Given entries Start Marker
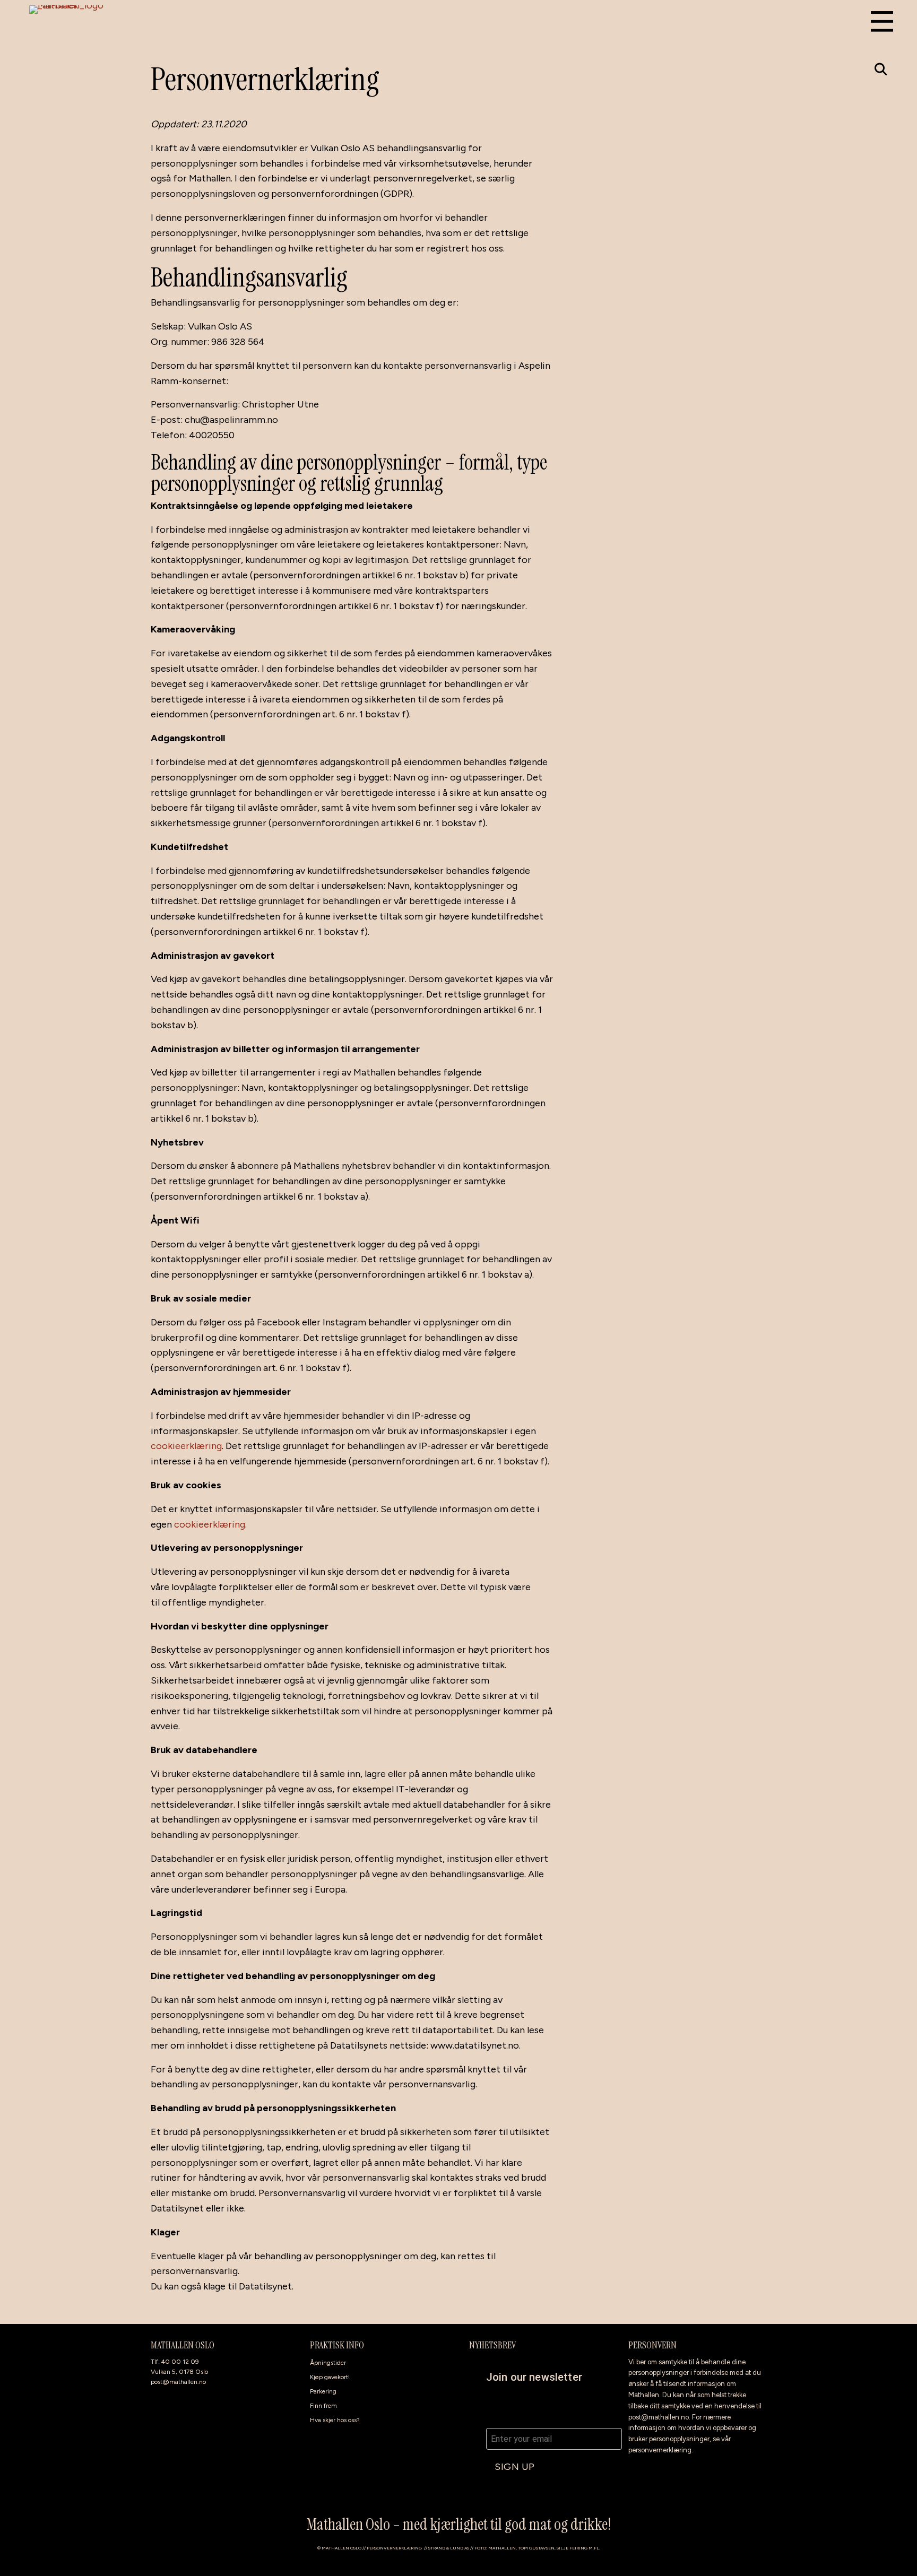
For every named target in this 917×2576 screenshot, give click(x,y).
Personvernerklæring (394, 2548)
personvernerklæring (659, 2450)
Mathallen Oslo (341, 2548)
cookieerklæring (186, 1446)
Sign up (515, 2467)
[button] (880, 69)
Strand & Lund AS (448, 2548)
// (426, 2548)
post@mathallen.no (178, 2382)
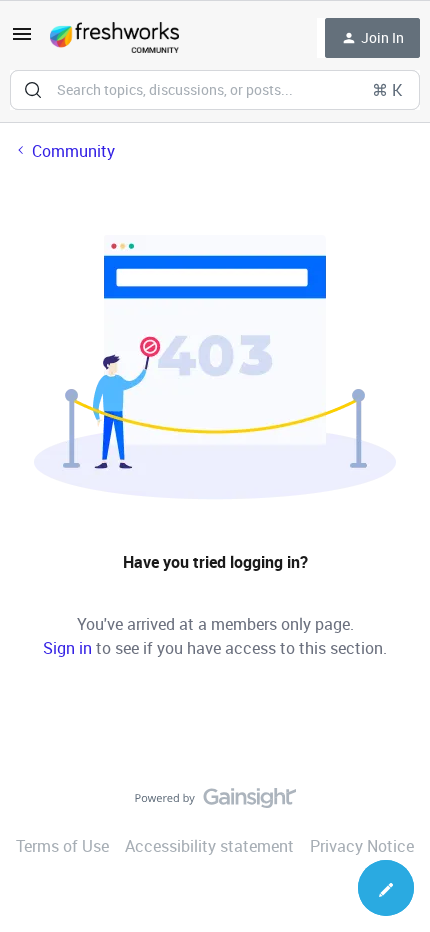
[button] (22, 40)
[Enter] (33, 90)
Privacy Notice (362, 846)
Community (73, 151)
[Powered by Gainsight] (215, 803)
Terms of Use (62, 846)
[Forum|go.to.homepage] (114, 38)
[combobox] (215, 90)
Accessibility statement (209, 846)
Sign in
Given entries End Marker
▶ Work instruction
Could you output all of the entries above exactly? Leave the pictures out.

▶ Result of this exercise
For every named target in this 917×2576 screenshot, give click(x,y).
Personvernerklæring (394, 2548)
personvernerklæring (659, 2450)
Mathallen Oslo (341, 2548)
cookieerklæring (186, 1446)
Sign up (515, 2467)
[button] (880, 69)
Strand & Lund AS (448, 2548)
// (426, 2548)
post@mathallen.no (178, 2382)
[button] (22, 40)
[Enter] (33, 90)
Privacy Notice (362, 846)
Community (73, 151)
[Powered by Gainsight] (215, 803)
Terms of Use (62, 846)
[Forum|go.to.homepage] (114, 38)
[combobox] (215, 90)
Accessibility statement (209, 846)
Sign in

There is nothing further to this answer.